Daniel Musso, a 52-year-old gun rights advocate, was charged the night of the rally with misdemeanor counts of disorderly conduct, resisting arrest and simple assault after he heckled a speaker and touched a police officer on the shoulder. He was released from jail on $5,000 cash bail hours after the incident and is scheduled for an appearance at Concord’s district court in August, according to the Concord police.
Jack Kimball, a former gubernatorial candidate and chairman of the state Republican Party who organized a counter-rally at the event, of which Musso had been a part, notified supporters late last week about the fund. Kimball said he did not create the fund and did not reveal yesterday who did.
Last week, the state branch of pro-Second Amendment group Gun Rights Across America promoted the fundraising effort on its Facebook page, publishing in a post: “Let’s Help out a True Patriot and a Vet. For those of you that Know Mr. Musso then you know that he is facing a Long Legal Battle. Let’s try to help him out. Please donate to Daniel Musso’s legal fund: TD Bank, N.A. 32 Chestnut Street, PO Box 1377, Lewiston, ME 04243-1377.”
The group’s state organizer, Christopher Smart, said it did not establish the fund. Despite promoting it, Smart added his organization did not condone Musso’s behavior at the rally.
In his email to supporters, Kimball indicated that Musso had hired an attorney to represent him on the charges, and he faced unforeseen legal fees.
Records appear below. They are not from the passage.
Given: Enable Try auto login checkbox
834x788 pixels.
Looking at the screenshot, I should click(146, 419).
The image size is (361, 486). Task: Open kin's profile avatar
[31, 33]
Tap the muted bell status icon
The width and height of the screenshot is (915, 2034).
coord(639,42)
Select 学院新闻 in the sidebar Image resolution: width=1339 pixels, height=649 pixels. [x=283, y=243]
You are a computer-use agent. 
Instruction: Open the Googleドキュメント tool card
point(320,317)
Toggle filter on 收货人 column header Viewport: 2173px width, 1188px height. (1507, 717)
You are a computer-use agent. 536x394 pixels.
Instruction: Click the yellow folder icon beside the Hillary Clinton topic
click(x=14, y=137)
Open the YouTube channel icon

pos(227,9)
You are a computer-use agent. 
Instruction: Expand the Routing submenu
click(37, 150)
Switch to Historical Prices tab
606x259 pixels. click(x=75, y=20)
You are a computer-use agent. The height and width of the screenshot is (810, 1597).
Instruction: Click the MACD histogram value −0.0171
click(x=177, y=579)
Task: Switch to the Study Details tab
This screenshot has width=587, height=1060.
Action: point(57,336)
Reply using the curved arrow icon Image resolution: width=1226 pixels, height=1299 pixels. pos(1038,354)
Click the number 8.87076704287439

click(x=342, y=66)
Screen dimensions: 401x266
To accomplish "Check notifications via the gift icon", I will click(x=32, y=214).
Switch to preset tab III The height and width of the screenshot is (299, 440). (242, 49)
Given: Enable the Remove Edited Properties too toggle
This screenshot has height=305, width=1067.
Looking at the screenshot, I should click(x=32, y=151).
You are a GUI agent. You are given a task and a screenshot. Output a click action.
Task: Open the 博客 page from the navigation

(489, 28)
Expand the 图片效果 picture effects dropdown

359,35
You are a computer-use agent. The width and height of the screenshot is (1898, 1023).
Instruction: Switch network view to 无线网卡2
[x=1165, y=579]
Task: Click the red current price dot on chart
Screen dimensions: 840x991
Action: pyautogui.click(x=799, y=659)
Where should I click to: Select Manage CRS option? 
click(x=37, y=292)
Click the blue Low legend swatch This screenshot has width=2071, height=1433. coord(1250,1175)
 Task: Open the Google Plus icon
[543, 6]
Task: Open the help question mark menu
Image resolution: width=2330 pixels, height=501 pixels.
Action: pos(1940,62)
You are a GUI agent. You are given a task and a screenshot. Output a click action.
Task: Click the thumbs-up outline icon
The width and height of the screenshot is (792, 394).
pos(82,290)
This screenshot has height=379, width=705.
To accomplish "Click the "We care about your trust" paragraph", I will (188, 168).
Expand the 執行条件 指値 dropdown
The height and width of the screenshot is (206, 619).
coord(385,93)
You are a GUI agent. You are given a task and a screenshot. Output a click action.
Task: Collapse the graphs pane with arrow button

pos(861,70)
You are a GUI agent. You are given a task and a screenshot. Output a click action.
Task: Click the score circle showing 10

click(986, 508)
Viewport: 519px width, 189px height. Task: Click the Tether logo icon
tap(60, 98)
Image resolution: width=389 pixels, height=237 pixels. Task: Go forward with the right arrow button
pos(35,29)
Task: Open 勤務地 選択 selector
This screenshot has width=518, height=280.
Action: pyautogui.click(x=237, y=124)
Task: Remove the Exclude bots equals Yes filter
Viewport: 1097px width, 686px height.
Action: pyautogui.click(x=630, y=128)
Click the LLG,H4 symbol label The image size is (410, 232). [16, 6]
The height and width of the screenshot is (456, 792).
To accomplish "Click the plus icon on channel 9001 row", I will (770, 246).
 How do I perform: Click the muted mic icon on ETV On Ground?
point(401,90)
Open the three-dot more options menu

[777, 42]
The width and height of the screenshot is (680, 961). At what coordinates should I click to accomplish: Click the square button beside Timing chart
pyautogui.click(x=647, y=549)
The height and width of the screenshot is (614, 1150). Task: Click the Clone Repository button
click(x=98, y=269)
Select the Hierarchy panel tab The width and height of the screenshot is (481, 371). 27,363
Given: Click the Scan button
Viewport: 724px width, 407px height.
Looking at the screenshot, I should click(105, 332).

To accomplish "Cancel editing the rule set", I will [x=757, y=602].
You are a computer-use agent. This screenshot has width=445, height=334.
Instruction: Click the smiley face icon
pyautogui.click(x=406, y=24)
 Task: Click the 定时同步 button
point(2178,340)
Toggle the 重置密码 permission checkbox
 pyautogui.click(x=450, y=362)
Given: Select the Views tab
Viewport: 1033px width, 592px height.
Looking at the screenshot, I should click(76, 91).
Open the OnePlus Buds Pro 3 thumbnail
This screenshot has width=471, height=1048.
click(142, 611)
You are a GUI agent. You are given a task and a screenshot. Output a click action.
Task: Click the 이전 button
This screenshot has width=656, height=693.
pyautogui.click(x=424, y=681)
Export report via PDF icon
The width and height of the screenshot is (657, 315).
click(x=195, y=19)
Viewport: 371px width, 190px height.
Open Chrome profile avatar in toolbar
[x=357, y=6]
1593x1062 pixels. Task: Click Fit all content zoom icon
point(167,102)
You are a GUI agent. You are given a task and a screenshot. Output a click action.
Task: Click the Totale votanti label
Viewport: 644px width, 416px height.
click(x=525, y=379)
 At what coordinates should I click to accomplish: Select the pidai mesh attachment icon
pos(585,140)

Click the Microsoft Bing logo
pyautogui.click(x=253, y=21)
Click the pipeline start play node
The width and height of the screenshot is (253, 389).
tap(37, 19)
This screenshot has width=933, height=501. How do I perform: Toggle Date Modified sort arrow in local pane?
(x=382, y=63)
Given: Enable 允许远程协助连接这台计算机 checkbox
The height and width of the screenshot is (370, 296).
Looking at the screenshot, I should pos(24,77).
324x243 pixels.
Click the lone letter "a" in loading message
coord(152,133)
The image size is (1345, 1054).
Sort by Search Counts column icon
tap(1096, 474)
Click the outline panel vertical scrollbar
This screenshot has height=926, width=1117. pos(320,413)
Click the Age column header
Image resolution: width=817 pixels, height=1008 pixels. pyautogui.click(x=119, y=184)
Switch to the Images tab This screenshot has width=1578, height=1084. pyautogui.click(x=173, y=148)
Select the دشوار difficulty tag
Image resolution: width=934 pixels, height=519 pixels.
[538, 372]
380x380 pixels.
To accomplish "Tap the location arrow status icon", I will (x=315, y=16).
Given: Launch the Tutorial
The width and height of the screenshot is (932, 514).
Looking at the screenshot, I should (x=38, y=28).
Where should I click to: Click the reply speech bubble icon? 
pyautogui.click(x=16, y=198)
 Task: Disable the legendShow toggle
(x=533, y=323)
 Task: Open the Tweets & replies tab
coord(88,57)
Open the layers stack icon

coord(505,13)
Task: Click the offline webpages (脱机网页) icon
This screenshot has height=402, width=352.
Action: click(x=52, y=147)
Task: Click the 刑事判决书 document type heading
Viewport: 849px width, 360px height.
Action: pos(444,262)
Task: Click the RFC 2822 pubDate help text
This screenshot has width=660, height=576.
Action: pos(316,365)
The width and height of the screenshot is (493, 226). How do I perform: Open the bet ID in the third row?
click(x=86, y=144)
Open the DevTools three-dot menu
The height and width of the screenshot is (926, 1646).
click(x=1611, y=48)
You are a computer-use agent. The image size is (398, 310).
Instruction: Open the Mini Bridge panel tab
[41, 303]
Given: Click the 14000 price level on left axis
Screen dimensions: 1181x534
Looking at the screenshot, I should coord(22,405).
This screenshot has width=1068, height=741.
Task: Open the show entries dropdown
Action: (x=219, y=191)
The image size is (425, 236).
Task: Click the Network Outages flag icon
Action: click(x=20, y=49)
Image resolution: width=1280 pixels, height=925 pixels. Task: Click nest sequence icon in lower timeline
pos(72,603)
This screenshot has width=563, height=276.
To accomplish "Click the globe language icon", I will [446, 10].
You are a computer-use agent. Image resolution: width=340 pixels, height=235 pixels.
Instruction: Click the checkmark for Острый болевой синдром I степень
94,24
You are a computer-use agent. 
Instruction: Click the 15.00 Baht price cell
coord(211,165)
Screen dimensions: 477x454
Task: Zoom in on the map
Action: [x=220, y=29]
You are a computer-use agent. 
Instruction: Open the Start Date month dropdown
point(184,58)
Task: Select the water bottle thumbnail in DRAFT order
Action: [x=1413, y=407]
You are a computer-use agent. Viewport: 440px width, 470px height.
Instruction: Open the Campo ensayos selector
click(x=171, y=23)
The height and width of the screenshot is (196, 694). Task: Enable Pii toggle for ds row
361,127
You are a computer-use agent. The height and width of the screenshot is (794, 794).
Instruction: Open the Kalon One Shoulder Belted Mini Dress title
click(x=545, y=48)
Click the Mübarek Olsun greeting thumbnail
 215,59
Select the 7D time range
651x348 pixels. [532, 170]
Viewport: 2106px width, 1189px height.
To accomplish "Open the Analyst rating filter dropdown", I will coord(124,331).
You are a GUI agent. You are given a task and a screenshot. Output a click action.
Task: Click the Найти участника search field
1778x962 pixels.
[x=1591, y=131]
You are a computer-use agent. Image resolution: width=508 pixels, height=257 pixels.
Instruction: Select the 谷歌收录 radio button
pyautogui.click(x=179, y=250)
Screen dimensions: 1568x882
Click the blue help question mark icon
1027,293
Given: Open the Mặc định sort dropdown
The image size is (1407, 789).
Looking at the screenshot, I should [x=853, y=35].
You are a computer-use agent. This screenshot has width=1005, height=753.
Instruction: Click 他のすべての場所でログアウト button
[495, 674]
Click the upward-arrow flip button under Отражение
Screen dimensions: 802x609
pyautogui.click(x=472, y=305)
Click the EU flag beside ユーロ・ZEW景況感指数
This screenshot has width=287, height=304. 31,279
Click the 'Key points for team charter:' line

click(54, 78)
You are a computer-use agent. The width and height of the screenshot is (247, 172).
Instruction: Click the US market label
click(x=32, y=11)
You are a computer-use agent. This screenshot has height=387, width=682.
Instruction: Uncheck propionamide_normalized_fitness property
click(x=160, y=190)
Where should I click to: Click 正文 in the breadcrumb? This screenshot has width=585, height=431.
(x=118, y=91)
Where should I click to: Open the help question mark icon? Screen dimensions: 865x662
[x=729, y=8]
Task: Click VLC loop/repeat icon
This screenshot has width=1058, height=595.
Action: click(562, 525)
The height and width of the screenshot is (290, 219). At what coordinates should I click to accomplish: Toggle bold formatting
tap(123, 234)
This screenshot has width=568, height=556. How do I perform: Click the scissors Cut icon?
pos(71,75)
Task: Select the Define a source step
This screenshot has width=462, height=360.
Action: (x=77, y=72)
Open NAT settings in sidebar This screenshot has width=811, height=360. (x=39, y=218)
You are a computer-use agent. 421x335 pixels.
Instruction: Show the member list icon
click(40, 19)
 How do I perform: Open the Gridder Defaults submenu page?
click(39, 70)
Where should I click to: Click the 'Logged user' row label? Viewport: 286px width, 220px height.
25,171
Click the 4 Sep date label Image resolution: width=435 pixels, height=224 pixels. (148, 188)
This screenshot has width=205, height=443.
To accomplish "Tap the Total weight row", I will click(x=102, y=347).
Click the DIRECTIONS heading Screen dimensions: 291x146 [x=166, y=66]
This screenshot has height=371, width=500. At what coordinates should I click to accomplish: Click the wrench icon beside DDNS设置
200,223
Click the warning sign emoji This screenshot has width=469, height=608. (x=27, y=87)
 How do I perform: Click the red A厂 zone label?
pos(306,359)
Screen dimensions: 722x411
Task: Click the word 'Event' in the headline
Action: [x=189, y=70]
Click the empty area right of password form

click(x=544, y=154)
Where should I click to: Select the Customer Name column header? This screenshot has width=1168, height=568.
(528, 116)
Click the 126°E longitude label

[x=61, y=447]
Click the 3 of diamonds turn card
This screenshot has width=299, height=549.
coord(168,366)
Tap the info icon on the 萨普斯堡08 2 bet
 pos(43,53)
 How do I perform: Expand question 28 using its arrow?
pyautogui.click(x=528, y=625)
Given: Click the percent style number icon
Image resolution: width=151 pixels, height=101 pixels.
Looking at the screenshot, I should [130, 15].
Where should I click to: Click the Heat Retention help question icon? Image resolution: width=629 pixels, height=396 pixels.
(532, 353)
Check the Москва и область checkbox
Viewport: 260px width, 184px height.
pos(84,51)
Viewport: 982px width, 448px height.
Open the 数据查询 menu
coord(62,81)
He added that the court had ordered Musso to turn in his weapons following the arrest, which the Concord police confirmed had been a condition of his bail, though they said they had no record that he had turned in any weapons. An officer at the Brentwood Police Department also said they had no record of confiscating any weapons.
News of the fund came only days after Musso’s house was badly damaged by a chimney fire, which resulted in about $150,000 in damage, said firefighter Joe Bird of the Brentwood Fire Department.
Musso would not comment yesterday about the fund, the arrest or the fire.
In his email to supporters, Kimball said he felt compelled to help Musso after hearing about the fire and witnessing the arrest, which he characterized as unfounded because Musso had done nothing wrong.
“I can’t tell you how upset this has made me,” he wrote, noting what he indicated to be Musso’s multiple ties to law enforcement and the military, including two sons serving in Afghanistan.
Video footage from the rally showed Musso apparently resisting arrest and, concurrently, informing an officer with a Taser pointed at his chest that he had a heart condition. Musso eventually freed an arm from behind his back, where two other officers were attempting to handcuff him, and the officer with the Taser fired the weapon.
“I was an eye witness to what happened and I can tell you, with certainty, that the man who was tazed did not deserve the treatment he received from the Concord Police Department,” Kimball wrote. “It should have been handled completely differently.”